Segment Start: EXERCISE MATERIAL

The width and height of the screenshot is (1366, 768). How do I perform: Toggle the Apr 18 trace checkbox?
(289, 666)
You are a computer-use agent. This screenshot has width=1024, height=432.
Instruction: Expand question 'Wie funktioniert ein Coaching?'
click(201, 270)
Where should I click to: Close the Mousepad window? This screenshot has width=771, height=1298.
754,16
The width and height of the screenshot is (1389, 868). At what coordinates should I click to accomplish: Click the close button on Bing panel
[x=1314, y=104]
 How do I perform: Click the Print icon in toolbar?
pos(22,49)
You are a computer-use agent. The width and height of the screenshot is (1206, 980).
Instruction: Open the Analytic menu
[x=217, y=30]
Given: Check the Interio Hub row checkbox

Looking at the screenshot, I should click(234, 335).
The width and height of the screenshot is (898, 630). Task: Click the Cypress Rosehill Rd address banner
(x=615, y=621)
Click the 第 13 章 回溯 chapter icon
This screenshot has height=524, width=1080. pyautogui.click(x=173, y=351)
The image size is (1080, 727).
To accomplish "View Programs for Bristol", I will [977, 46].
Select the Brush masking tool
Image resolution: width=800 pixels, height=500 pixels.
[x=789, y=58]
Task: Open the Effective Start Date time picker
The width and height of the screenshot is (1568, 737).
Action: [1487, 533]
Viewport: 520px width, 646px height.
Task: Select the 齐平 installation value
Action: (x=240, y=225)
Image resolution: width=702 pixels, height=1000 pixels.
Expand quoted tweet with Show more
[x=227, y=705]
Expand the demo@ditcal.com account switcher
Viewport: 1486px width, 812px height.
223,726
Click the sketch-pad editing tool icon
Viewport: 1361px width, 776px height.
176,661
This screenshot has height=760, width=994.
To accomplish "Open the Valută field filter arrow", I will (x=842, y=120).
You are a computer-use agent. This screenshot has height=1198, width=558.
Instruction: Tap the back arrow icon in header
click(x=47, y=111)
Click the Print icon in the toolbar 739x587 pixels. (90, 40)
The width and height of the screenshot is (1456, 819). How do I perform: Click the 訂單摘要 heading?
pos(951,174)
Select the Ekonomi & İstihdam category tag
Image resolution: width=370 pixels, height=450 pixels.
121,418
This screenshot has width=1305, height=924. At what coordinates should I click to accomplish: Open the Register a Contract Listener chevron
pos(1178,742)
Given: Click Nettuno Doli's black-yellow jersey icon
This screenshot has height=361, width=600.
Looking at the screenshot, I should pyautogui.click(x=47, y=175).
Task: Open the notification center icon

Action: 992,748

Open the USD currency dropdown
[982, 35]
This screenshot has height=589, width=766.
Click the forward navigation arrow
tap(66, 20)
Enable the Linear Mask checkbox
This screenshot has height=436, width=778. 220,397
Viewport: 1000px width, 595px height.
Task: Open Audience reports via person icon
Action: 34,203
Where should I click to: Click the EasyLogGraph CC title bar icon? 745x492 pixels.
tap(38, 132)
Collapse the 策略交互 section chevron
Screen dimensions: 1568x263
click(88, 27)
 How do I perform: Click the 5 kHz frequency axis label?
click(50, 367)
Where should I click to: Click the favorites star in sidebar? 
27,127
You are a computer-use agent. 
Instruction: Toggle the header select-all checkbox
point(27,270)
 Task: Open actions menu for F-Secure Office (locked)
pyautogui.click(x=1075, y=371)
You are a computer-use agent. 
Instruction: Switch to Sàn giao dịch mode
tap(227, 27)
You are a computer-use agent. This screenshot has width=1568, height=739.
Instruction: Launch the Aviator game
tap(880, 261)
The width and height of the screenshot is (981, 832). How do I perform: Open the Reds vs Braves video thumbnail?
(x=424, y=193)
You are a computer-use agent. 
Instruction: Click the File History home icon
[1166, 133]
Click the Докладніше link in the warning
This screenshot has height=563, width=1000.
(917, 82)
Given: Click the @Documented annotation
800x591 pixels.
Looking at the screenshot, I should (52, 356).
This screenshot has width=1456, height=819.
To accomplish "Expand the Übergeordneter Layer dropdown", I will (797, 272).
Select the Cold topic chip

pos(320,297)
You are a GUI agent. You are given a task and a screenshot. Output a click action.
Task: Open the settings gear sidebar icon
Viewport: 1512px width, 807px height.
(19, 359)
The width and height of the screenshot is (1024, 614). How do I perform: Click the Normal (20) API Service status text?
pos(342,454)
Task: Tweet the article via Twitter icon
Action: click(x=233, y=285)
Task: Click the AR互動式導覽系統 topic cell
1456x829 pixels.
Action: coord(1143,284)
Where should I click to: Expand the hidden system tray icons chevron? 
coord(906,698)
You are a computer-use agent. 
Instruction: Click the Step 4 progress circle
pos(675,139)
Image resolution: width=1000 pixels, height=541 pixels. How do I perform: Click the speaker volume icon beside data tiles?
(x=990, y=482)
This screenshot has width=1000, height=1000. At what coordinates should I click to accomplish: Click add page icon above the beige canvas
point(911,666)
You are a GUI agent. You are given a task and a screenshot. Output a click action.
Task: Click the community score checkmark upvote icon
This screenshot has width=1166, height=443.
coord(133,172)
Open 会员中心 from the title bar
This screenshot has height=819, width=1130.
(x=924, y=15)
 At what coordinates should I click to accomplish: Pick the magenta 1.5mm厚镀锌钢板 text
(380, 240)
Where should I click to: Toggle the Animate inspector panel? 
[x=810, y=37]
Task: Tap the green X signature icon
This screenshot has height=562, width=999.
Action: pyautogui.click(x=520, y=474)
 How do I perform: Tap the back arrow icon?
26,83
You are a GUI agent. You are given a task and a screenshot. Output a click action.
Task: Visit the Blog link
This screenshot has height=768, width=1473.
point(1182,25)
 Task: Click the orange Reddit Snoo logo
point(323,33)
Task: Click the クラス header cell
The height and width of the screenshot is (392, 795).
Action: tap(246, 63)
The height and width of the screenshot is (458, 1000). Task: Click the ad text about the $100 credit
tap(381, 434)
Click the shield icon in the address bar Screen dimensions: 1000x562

Segment End: EXERCISE MATERIAL

■ ACTION ITEM:
Go through the data, and copy each line in which the word "link" appears.

■ OUTPUT OF THE EXERCISE:
Click the Докладніше link in the warning
Task: Visit the Blog link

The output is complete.